Exercise requirements:
1. Retype the part of the Tamale Teaching Hospital announcement starting at "The announcement was" and ending at "creation in communities.".
2. According to the Tamale Teaching Hospital announcement, in which month did Roche sign its agreement with the Ministry of Health?
START Passage to read
Roche has announced the launch of the new Tamale Teaching Hospital in partnership with the government of Ghana to expand access to oncology services for the Ghanaian people.
The announcement was made by the General Manager for Roche Ghana; Philip Anderson, CEO of Tamale Teaching Hospital; Dr Kareem Mumuni, and Ambassador Dr Adu-Gyamfi on behalf of First Lady Rebecca Naa Okaikor Akufo-Addo.
The cancer treatment centre at the Tamale Teaching Hospital is the third new centre launched this year as part of an agreement Roche signed with the Ministry of Health in June to develop infrastructure to deliver cancer care.
By expanding oncology services at three new cancer treatment centres, Roche and the Ghana Ministry of Health are advancing their goal of alleviating geographic access barriers to quality cancer care; supporting capacity development and training for health care providers; and supporting awareness creation in communities.
“It’s an honor to open the third cancer centre in Ghana at the Tamale Teaching Hospital. Combined with the centres at the Cape Coast and Ho Teaching Hospitals, I am incredibly hopeful about the positive impact we will see for cancer care in the country and our ability to deliver innovation to patients in the region,” stated Philip Anderson, General Manager for Roche Ghana.
END Passage to read
START Records shown
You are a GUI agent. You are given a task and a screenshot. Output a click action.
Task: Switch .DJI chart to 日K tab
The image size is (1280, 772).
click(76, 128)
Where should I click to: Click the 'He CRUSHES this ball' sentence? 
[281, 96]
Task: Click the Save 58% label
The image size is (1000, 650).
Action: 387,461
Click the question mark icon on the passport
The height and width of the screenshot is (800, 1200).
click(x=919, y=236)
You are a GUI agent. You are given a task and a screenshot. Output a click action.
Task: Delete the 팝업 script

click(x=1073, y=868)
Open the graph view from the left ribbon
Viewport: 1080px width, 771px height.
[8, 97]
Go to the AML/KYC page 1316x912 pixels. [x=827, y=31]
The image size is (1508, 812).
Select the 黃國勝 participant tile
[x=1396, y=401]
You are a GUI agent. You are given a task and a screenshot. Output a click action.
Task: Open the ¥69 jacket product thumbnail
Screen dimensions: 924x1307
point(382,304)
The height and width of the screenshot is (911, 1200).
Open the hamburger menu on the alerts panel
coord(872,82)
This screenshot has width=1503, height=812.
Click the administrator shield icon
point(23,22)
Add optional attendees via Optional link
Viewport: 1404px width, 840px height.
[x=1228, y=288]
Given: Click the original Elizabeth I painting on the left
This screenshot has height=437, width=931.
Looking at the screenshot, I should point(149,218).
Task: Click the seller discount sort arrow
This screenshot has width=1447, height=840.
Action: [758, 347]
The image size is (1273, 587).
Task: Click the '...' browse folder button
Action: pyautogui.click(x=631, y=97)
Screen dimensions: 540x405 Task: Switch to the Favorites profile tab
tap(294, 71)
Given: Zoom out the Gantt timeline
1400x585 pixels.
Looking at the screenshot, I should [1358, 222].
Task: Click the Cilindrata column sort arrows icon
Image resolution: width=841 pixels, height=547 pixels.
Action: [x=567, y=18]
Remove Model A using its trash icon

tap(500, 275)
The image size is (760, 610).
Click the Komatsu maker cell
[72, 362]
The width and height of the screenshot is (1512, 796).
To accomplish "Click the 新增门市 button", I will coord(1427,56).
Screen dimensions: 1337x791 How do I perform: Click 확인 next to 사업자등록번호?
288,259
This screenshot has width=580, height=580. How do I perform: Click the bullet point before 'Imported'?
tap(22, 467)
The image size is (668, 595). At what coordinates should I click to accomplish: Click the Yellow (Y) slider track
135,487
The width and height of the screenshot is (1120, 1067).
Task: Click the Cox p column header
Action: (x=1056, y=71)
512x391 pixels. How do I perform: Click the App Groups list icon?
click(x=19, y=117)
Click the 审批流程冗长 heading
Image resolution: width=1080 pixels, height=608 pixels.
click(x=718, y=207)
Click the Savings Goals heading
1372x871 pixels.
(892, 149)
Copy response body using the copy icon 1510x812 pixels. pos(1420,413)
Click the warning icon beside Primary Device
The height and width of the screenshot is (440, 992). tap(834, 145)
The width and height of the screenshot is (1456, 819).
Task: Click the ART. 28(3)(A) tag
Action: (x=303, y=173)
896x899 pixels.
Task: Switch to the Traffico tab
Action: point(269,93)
END Records shown
Results in order:
1.
The announcement was made by the General Manager for Roche Ghana; Philip Anderson, CEO of Tamale Teaching Hospital; Dr Kareem Mumuni, and Ambassador Dr Adu-Gyamfi on behalf of First Lady Rebecca Naa Okaikor Akufo-Addo.
The cancer treatment centre at the Tamale Teaching Hospital is the third new centre launched this year as part of an agreement Roche signed with the Ministry of Health in June to develop infrastructure to deliver cancer care.
By expanding oncology services at three new cancer treatment centres, Roche and the Ghana Ministry of Health are advancing their goal of alleviating geographic access barriers to quality cancer care; supporting capacity development and training for health care providers; and supporting awareness creation in communities.

2. June